(Work instructions):
The number of lines holding "CPAs" in the listing below is all you should give.

(Data for this task):
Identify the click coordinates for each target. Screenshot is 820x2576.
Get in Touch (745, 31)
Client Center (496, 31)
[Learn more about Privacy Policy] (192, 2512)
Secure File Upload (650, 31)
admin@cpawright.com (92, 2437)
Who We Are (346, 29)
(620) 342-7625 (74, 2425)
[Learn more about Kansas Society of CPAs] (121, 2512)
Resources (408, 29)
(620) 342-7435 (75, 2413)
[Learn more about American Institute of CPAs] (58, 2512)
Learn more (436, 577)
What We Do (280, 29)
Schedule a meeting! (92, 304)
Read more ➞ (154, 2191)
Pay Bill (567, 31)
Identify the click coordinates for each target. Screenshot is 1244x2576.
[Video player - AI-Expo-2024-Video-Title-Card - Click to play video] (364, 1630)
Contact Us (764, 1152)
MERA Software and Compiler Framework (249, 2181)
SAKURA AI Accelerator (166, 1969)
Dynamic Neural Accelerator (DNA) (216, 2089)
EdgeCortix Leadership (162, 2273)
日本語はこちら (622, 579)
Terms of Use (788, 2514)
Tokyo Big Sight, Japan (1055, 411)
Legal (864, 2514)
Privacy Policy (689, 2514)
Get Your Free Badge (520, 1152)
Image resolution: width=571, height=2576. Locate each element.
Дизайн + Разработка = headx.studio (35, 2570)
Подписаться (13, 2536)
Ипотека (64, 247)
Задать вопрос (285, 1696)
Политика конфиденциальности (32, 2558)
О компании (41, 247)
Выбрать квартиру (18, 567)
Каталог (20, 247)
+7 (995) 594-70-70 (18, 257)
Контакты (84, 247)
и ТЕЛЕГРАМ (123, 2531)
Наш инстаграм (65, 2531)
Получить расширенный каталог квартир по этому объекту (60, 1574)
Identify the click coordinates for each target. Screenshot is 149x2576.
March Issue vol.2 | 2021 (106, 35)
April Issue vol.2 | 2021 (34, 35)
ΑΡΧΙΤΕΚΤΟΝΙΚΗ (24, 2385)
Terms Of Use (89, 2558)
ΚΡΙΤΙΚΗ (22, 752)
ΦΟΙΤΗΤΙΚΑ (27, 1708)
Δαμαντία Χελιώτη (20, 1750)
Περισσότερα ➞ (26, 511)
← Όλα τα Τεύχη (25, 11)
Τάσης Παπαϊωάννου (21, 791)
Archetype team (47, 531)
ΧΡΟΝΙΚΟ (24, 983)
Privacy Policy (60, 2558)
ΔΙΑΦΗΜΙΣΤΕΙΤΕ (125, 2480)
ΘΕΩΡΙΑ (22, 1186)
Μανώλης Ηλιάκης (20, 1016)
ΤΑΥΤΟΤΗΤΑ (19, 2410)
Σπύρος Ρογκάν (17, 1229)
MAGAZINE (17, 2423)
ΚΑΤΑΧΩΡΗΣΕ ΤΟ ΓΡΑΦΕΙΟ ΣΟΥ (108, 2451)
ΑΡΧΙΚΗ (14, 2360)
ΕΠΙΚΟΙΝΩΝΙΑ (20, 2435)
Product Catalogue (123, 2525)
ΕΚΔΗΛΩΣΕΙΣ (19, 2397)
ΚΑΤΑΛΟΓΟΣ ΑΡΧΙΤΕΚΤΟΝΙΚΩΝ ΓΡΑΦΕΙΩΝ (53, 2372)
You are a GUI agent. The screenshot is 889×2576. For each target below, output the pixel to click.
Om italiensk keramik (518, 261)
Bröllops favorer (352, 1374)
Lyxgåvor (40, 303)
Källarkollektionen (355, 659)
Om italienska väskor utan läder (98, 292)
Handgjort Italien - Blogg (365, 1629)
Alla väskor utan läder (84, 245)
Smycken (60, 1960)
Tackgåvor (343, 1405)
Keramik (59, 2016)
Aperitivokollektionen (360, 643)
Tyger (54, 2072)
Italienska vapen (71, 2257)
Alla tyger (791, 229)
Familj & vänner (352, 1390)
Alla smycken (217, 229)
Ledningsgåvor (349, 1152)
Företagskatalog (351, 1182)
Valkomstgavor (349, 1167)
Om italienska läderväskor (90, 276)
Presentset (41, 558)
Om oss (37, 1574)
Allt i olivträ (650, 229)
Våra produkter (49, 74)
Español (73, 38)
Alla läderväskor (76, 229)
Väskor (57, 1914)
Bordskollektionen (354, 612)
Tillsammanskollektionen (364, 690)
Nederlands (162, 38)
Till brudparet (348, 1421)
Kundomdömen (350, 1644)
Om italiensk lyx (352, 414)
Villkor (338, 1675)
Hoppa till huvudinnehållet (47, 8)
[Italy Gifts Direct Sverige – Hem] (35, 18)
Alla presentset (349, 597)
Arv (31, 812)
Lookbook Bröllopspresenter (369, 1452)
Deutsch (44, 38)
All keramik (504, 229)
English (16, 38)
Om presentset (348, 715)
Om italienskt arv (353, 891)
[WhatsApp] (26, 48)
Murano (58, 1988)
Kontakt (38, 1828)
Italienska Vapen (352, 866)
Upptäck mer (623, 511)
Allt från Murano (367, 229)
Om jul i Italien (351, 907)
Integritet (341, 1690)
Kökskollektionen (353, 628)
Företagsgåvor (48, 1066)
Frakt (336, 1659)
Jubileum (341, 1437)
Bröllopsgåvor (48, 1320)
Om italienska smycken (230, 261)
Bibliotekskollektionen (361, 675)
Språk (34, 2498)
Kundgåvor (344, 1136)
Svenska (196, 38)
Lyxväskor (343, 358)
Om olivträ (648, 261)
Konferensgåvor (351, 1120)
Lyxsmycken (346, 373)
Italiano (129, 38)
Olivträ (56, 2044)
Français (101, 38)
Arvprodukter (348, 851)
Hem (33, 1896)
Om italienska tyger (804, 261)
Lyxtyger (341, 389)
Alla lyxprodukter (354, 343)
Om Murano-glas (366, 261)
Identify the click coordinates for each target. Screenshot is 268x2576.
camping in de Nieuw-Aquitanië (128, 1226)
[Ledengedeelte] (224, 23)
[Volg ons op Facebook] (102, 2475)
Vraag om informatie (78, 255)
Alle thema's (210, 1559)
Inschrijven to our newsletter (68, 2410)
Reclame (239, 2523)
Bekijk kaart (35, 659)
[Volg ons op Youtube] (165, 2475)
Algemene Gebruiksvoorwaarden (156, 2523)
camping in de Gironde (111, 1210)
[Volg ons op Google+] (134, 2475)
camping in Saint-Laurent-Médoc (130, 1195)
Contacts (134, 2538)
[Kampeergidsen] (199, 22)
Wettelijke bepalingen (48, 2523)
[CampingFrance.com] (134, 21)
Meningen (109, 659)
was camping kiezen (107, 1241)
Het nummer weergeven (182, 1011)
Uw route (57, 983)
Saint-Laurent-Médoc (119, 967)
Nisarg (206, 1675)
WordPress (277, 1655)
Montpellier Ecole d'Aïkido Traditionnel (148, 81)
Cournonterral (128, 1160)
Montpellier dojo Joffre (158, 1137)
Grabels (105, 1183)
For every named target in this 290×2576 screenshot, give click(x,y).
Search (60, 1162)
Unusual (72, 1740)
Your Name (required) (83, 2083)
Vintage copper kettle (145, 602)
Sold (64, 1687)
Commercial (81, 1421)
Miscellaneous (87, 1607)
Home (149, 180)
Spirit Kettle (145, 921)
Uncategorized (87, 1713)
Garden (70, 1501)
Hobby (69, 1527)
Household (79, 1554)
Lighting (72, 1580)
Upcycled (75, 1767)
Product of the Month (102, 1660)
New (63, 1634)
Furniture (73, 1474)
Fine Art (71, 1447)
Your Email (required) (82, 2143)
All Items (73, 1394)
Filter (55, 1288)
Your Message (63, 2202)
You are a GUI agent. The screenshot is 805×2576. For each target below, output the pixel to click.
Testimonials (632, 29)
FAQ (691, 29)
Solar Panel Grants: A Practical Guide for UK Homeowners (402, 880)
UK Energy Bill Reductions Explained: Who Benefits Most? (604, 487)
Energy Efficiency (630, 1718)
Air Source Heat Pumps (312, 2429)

(Answer below):
2